<<<<
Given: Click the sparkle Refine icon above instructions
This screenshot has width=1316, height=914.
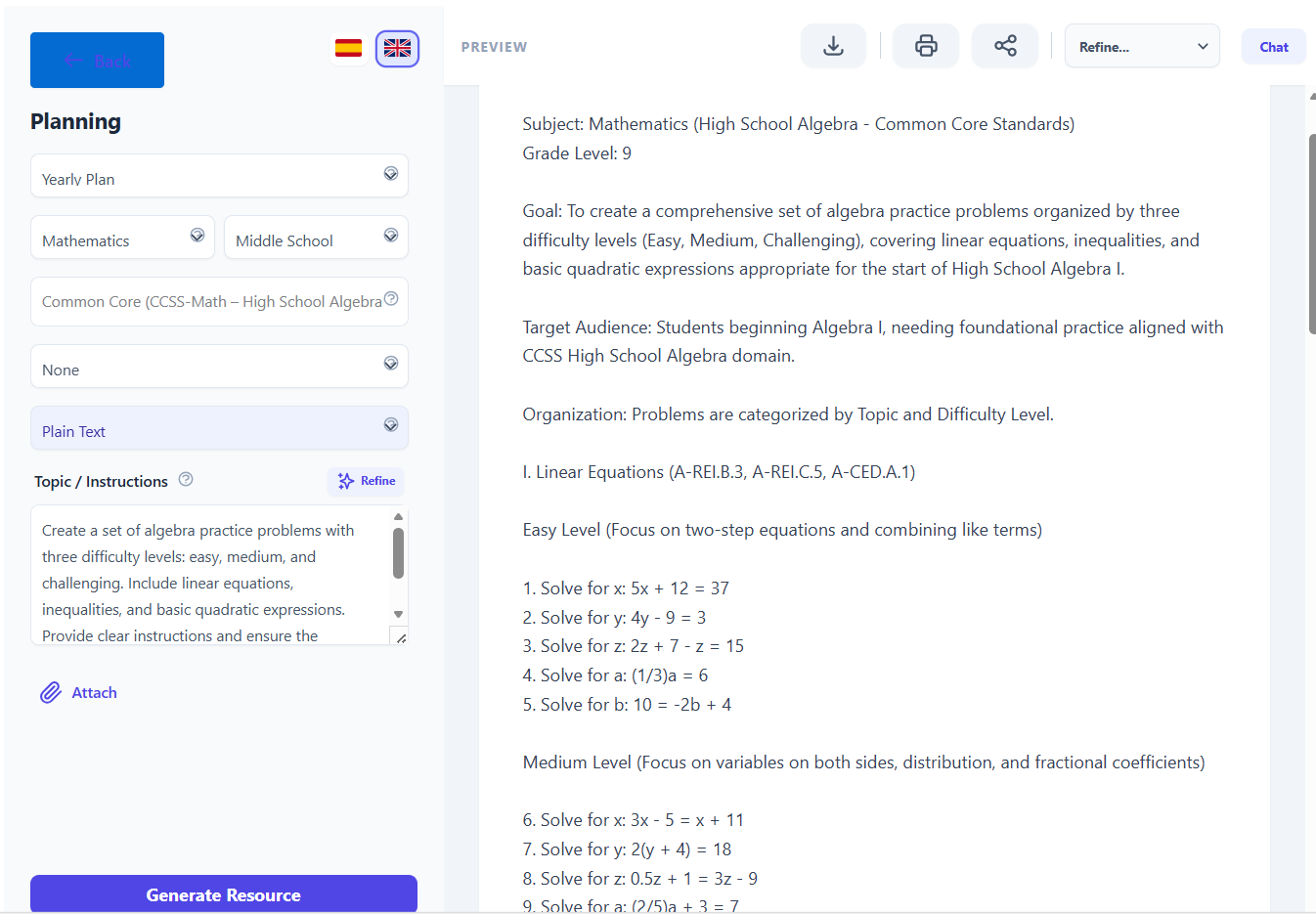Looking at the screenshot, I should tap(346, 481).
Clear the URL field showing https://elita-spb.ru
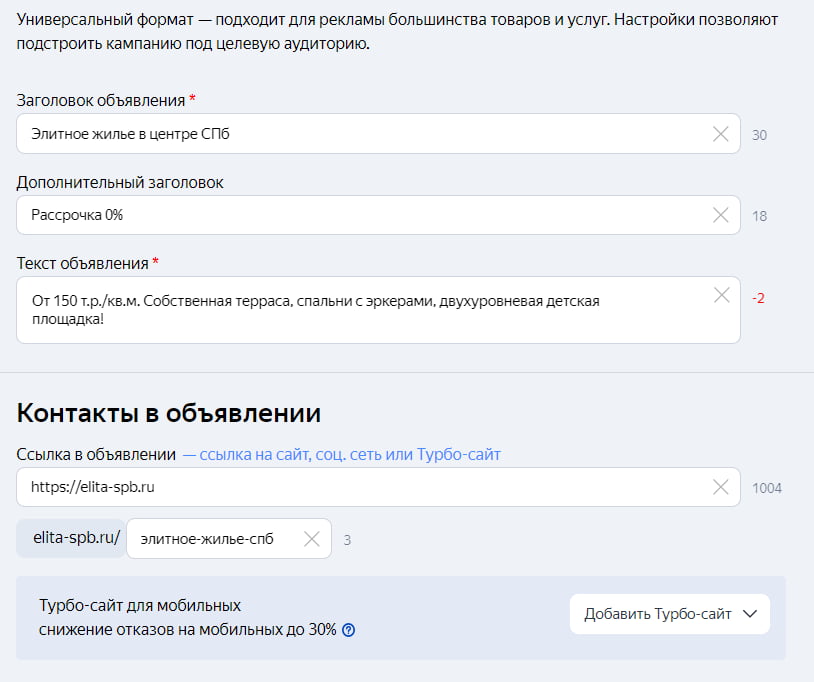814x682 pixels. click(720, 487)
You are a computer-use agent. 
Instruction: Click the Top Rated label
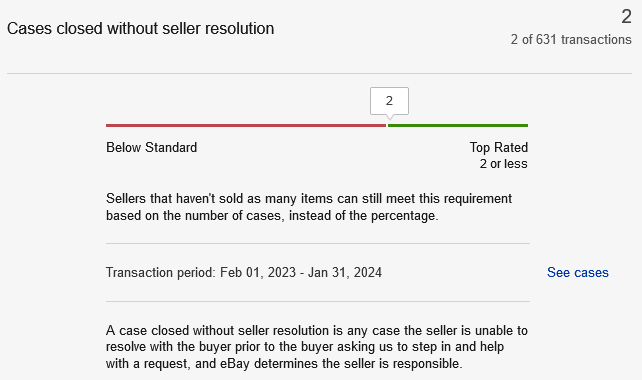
>>>>
Only the text of the listing above should be copied, exactly and with pictures left out.

Given: Click the sparkle Refine icon above instructions
This screenshot has width=1316, height=914.
Looking at the screenshot, I should tap(346, 481).
Clear the URL field showing https://elita-spb.ru
814x682 pixels. click(720, 487)
You are a computer-use agent. 
Instruction: Click the Top Rated label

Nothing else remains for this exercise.